= Binary regression =

Statistical estimation method

In statistics, specifically regression analysis, a binary regression estimates a relationship between one or more explanatory variables and a single output binary variable. Generally the probability of the two alternatives is modeled, instead of simply outputting a single value, as in linear regression.

Binary regression is usually analyzed as a special case of binomial regression, with a single outcome ($n = 1$), and one of the two alternatives considered as "success" and coded as 1: the value is the count of successes in 1 trial, either 0 or 1. The most common binary regression models are the logit model (logistic regression) and the probit model (probit regression).

==Applications==
Binary regression is principally applied either for prediction (binary classification), or for estimating the association between the explanatory variables and the output. In economics, binary regressions are used to model binary choice.

==Interpretations==
Binary regression models can be interpreted as latent variable models, together with a measurement model; or as probabilistic models, directly modeling the probability.

=== Latent variable model ===
The latent variable interpretation has traditionally been used in bioassay, yielding the probit model, where normal variance and a cutoff are assumed. The latent variable interpretation is also used in item response theory (IRT).

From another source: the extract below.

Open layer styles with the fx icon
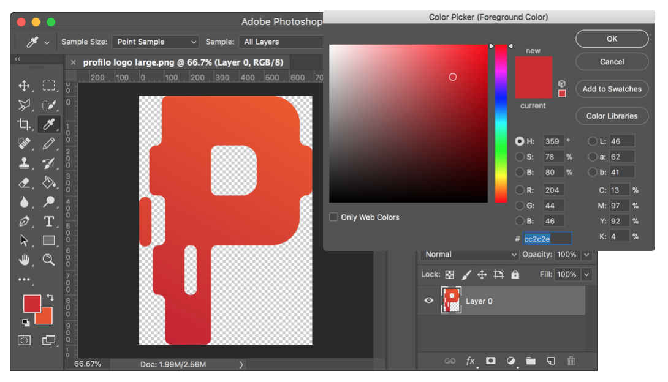The image size is (668, 382). [x=470, y=361]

Formally, the latent variable interpretation posits that the outcome y is related to a vector of explanatory variables x by

 $y=1 [y^*>0]$

where $y^*=x\beta +\varepsilon$ and $\varepsilon \mid x\sim G$, β is a vector of parameters and G is a probability distribution.

This model can be applied in many economic contexts. For instance, the outcome can be the decision of a manager whether invest to a program, $y^*$ is the expected net discounted cash flow and x is a vector of variables which can affect the cash flow of this program. Then the manager will invest only when she expects the net discounted cash flow to be positive.

Often, the error term $\varepsilon$ is assumed to follow a normal distribution conditional on the explanatory variables x. This generates the standard probit model.

=== Probabilistic model ===
The simplest direct probabilistic model is the logit model, which models the log-odds as a linear function of the explanatory variable or variables. The logit model is "simplest" in the sense of generalized linear models (GLIM): the log-odds are the natural parameter for the exponential family of the Bernoulli distribution, and thus it is the simplest to use for computations.

Another direct probabilistic model is the linear probability model, which models the probability itself as a linear function of the explanatory variables. A drawback of the linear probability model is that, for some values of the explanatory variables, the model will predict probabilities less than zero or greater than one.